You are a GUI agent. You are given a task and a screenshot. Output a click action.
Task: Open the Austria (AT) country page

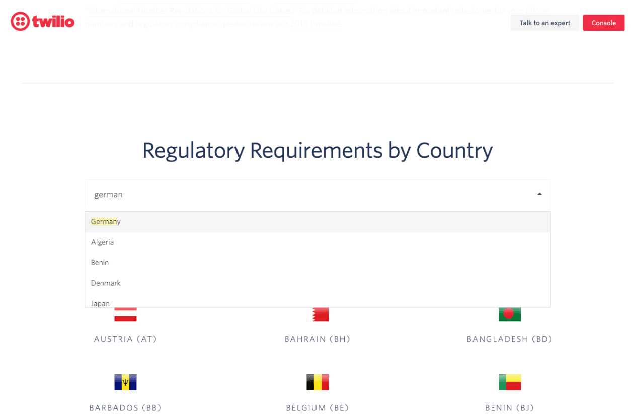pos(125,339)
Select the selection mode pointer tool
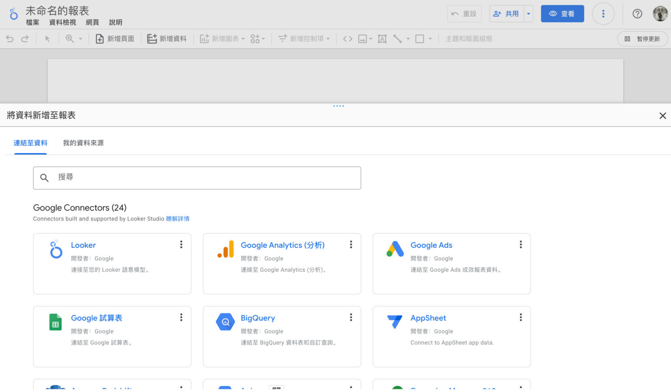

==

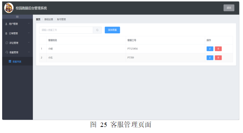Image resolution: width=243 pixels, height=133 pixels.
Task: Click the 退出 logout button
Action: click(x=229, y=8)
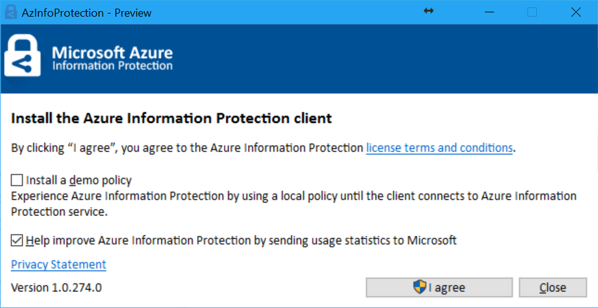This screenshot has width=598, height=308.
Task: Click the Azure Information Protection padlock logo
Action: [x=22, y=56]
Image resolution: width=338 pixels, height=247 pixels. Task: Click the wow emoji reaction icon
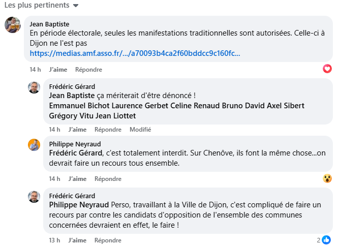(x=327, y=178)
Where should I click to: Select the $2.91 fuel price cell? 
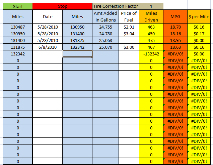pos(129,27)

▶ **WHAT THE TASK ASKS**
Copy only this from above: the line containing "You are a GUI", the line containing "Select the selection mode pointer tool", and all lines between, printed exactly. Leave out the pictures.

▶ **PROBLEM SOLUTION**
You are a GUI agent. You are given a task and a screenshot. Output a click action.
Task: Open the Austria (AT) country page

pos(125,339)
Select the selection mode pointer tool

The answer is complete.